Il sindaco lancia l’appello a Farabollini: l’emergenza teramana è sottovalutata In Comune oltre 700 pratiche per la ricostruzione leggera, serve più personale 

TERAMO . «Il nuovo commissario per la ricostruzione deve rendersi conto personalmente della situazione drammatica in cui si trova il nostro territorio». È un invito pressante quello rivolto dal sindaco Gianguido D’Alberto a Piero Farabollini, da poco designato dal governo a capo della struttura nazionale che gestisce gli interventi di ripristino per i danni causati dal terremoto del Centro Italia. Il primo cittadino lo ha rivolto direttamente al commissario nell’incontro da quest’ultimo convocato a Camerino con i rappresentanti di Regioni, Comuni, prefetture e uffici territoriali per la ricostruzione allo scopo di illustrare le linee guida del suo mandato. Farabollini, chiamato a sostituire Paola De Micheli, ha colto l’occasione per presentarsi ad amministratori, tecnici e autorità delle aree che rientrano nelle aree colpite dai terremoti susseguitisi a cavallo tra fine 2016 e inizio 2017.
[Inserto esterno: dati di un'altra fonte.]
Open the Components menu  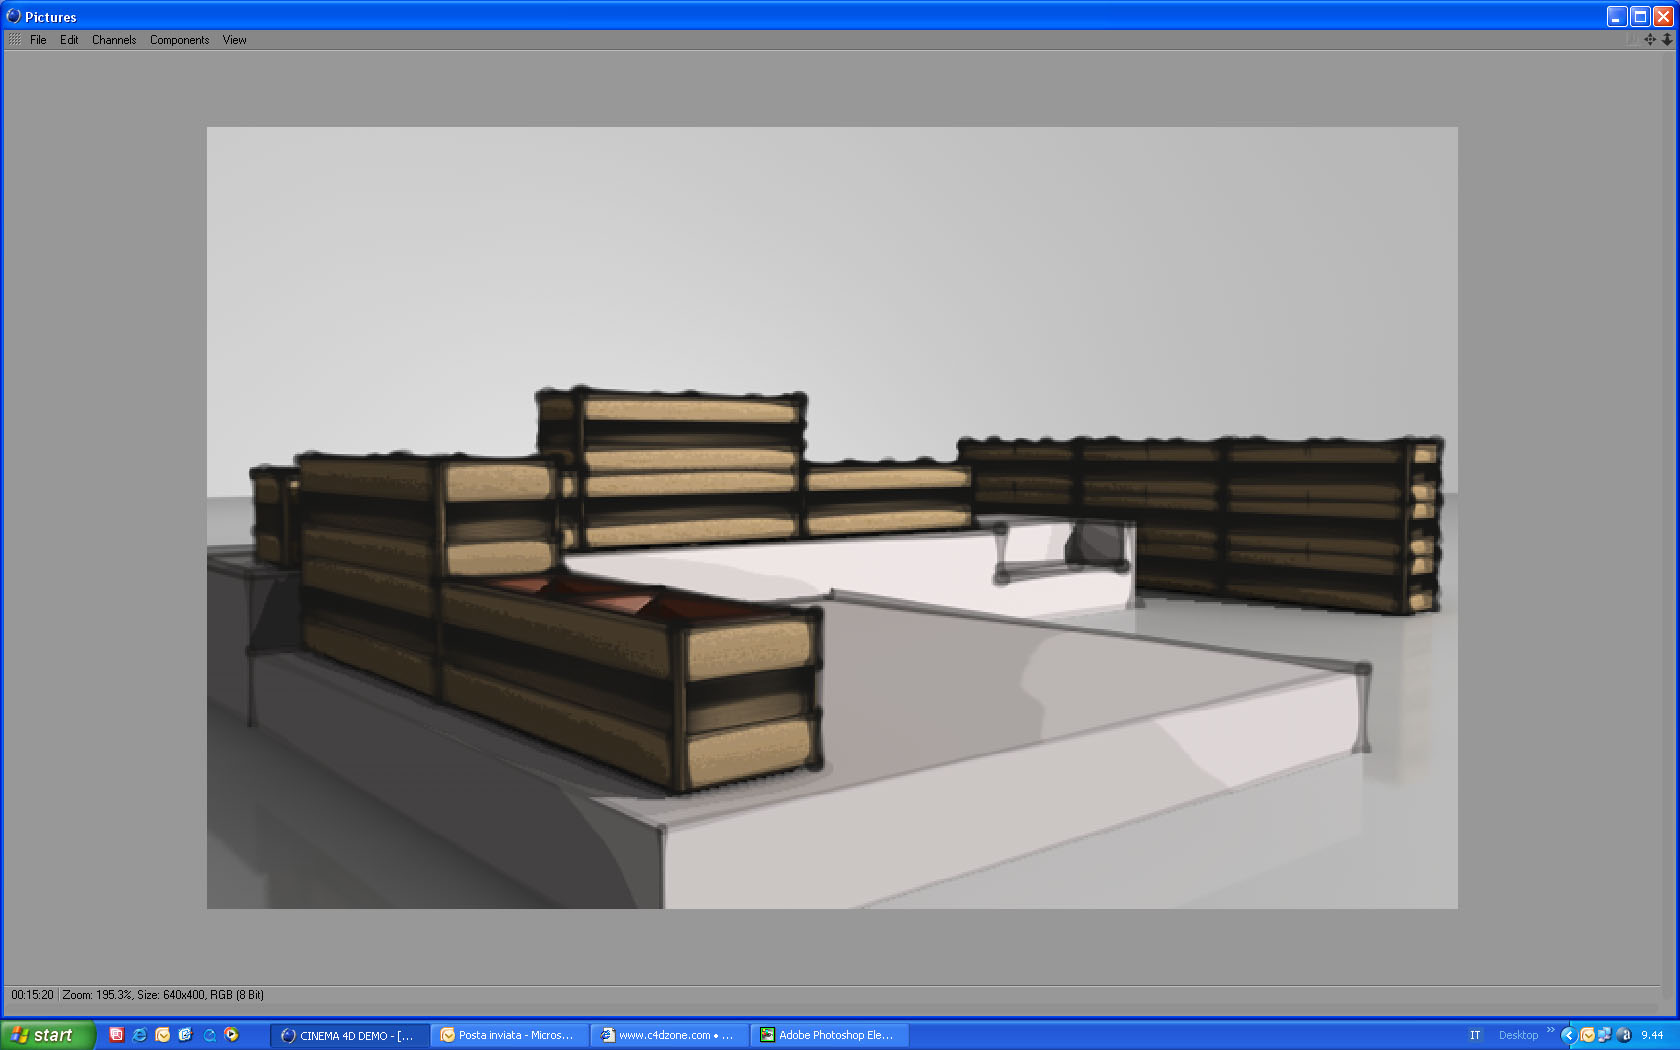click(180, 40)
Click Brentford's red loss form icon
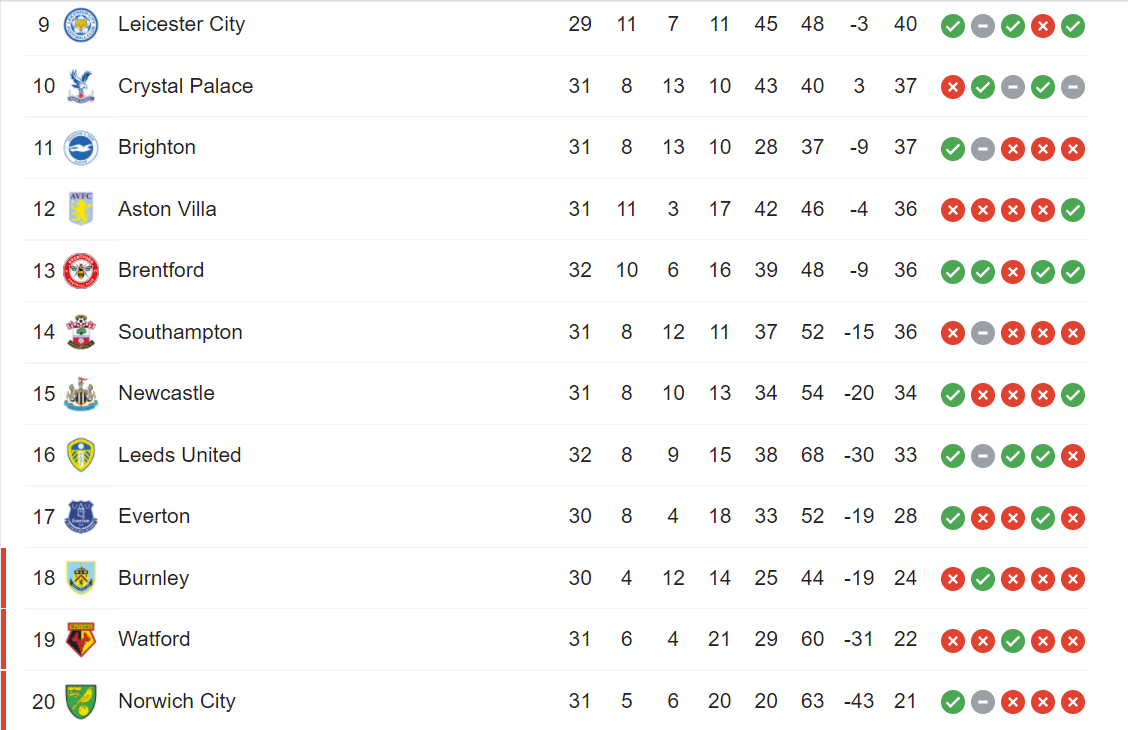 click(1013, 272)
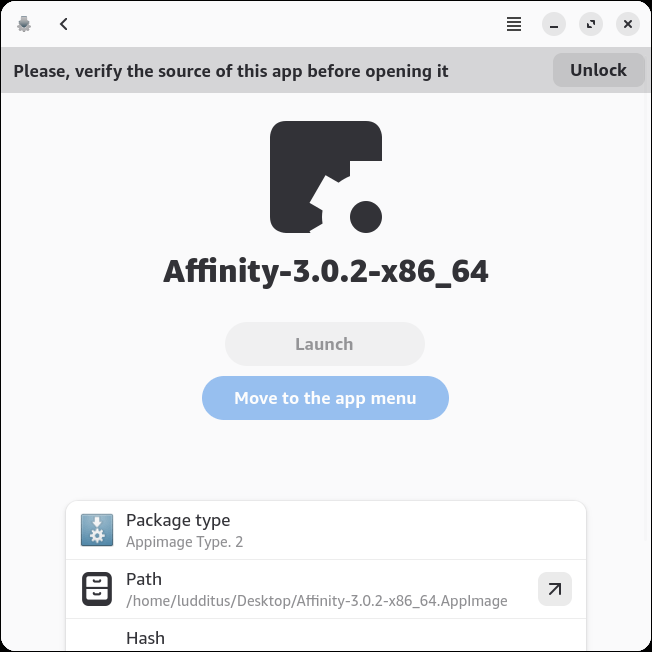Click the Affinity-3.0.2-x86_64 app title
The width and height of the screenshot is (652, 652).
tap(326, 271)
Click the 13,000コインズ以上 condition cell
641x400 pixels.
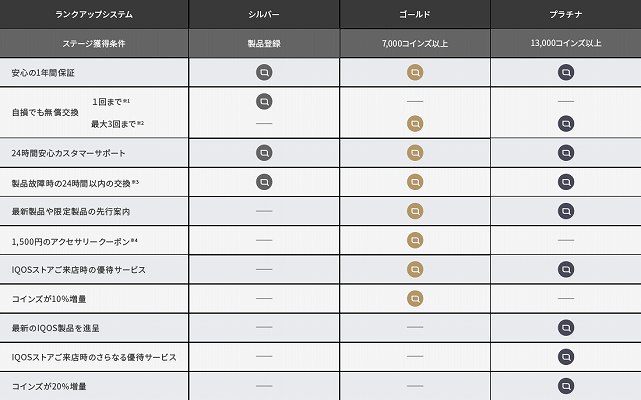(x=566, y=43)
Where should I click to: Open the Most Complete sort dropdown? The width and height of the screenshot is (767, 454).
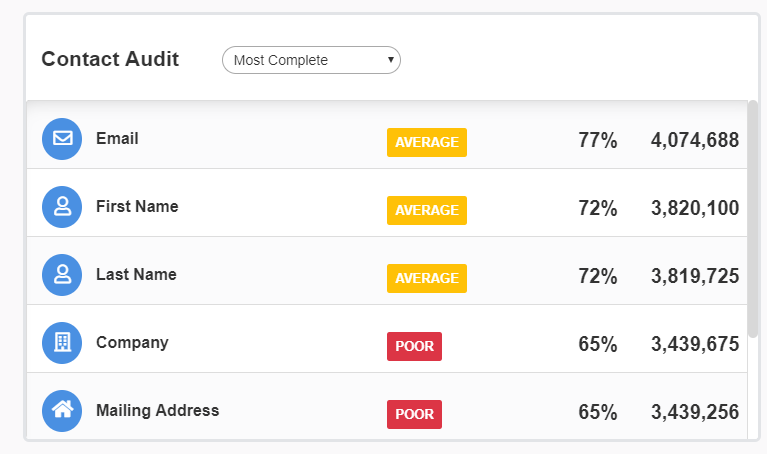coord(311,60)
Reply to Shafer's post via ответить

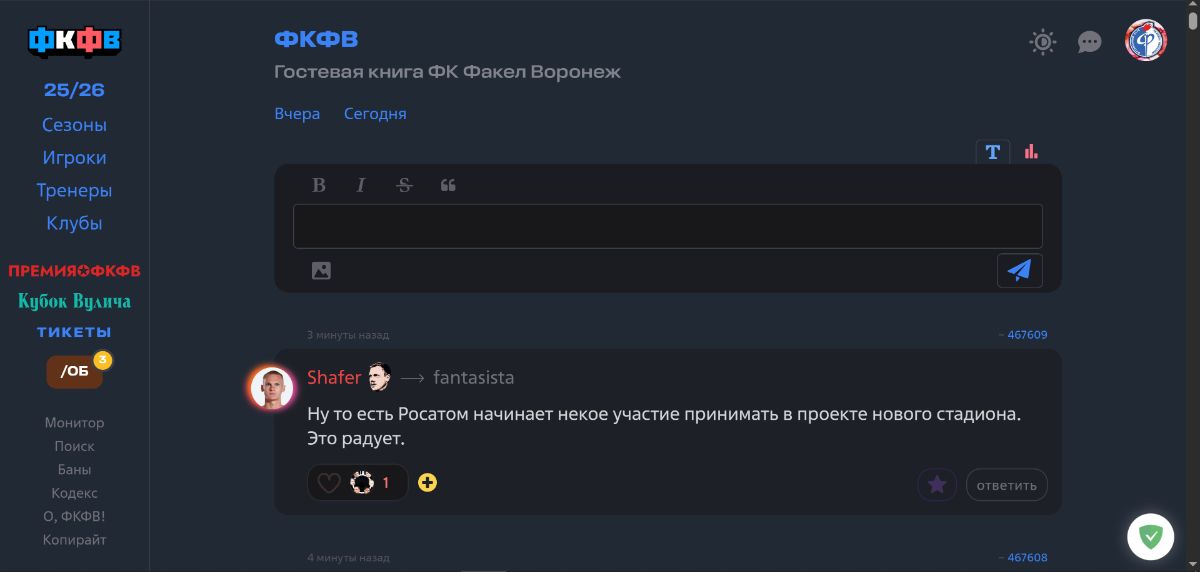[1006, 485]
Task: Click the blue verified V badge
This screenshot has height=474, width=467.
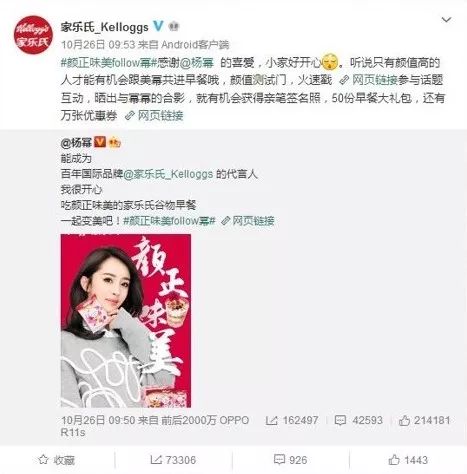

«Ho ascoltato», premette D’Alberto, «il commissario si propone come tecnico, ma il suo ruolo non può essere solo questo: deve essere sopratutto politico». Il sindaco, che ha partecipato all’incontro insieme ai colleghi dei Comuni del cratere abruzzese, evidenzia la necessità di una funzione più alta richiesta a Farabollini. «Abbiamo bisogno di una figura che abbia la forza di interloquire con il governo e con le forze parlamentari per la re visione della normativa che disciplina la ricostruzione». D’Alberto torna a rimarcare il rischio che l’emergenza sul territorio teramano subisca «un’ulteriore sottovalutazione».
È un pericolo che «non ci possiamo permettere», scandisce il primo cittadino, a detta del quale va riequilibrato il rapporto tra le diverse aree colpite dagli sciami sismici. Su questo punto si è soffermato in particolare anche il sindaco di Castelli Rinaldo Seca, presente all’incontro di Camerino in rappresentanza della Provincia. Il territorio teramano rivendica, rispetto alle zone terremotate di Umbria, Marche e Lazio, un peso maggiore rispetto al 10 per cento finora riconosciutogli dalle norme che hanno istituito i crateri sismici. Il primo adempimento improcrastinabile è la proroga dello stato di emergenza che scadrà tra poco più di un mese, a fine dicembre. «Il commissario ci ha anticipato che il termine sarà posticipato», spiega D’Alberto, «ma non abbiamo ancora alcuna certezza su questo e si tratta di una decisione che non si può prendere da un giorno all’altro». C’è poi la questione della lentezza dell’ufficio speciale per la ricostruzione.
Alle pastoie burocratiche e procedurali, infatti, si aggiungono le difficoltà che la struttura territoriale ha fatto registrare fin dalla sua costituzione. «Manca una dotazione organica adeguata», evidenzia il sindaco, «il personale attualmente in servizio non basta». La carenza di tecnici che istruiscono le pratiche emerge come ostacolo anche rispetto a una delle soluzioni ipotizzate per snellire le procedure. «L’affidamento diretto ai Comuni degli interventi relativi alle inagibilità di tipo B, quelle che rientrano nella cosiddetta ricostruzione leggera», osserva il primo cittadino, «può essere utile, ma a patto che gli enti abbiano a disposizione più personale». L’amministrazione teramana si ritrova con oltre 700 pratiche per la riparazione di danni lievi e con gli impiegati cui dispone impiegherebbe anni a smaltirle tutte. Per questo, dunque, è necessario che Farabollini visiti il cratere abruzzese. «Ogni zona ha la sua specificità», conclude D’Alberto, «e solo così il commissario potrà averne piena consapevolezza». (g.d.m.)